*** DATA FOR ANALYSIS ***

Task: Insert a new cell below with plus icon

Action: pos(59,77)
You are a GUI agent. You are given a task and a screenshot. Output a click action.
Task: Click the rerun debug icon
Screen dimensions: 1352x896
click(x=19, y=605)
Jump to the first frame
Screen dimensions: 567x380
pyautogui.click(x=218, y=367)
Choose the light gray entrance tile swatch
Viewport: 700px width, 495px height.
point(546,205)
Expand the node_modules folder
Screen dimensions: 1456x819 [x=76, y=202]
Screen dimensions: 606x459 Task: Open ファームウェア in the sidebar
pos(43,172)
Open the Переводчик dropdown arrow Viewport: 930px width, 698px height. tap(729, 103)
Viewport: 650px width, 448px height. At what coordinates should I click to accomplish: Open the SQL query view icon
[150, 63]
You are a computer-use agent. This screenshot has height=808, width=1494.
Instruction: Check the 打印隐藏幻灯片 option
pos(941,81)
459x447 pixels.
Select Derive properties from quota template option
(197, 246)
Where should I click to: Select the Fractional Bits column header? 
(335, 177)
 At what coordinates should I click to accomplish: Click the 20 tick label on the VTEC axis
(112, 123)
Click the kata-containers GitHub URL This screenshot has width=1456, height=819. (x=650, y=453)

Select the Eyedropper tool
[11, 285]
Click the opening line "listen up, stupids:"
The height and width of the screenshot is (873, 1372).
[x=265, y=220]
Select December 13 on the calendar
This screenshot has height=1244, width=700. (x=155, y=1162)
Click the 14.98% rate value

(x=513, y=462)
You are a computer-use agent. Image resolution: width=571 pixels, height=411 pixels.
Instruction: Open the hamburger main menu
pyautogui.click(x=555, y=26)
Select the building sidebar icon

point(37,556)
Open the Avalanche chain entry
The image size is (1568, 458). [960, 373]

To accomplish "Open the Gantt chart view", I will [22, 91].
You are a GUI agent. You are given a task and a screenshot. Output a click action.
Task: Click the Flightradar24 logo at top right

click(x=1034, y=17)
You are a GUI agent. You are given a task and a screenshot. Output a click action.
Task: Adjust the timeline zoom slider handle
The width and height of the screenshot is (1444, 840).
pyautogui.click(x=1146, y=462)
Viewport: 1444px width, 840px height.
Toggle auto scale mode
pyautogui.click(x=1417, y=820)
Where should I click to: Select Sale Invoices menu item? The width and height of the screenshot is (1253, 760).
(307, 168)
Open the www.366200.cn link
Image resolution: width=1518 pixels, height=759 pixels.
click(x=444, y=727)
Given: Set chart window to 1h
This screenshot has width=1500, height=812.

***

■ **PROBLEM DETAILS**
Print, exactly and only, the lines running from the one with "Select the building sidebar icon" to the end of the data above.

■ **WRITTEN SOLUTION**
Select the building sidebar icon

point(37,556)
Open the Avalanche chain entry
The image size is (1568, 458). [960, 373]

To accomplish "Open the Gantt chart view", I will [22, 91].
You are a GUI agent. You are given a task and a screenshot. Output a click action.
Task: Click the Flightradar24 logo at top right

click(x=1034, y=17)
You are a GUI agent. You are given a task and a screenshot. Output a click action.
Task: Adjust the timeline zoom slider handle
The width and height of the screenshot is (1444, 840).
pyautogui.click(x=1146, y=462)
Viewport: 1444px width, 840px height.
Toggle auto scale mode
pyautogui.click(x=1417, y=820)
Where should I click to: Select Sale Invoices menu item? The width and height of the screenshot is (1253, 760).
(307, 168)
Open the www.366200.cn link
Image resolution: width=1518 pixels, height=759 pixels.
click(x=444, y=727)
Given: Set chart window to 1h
This screenshot has width=1500, height=812.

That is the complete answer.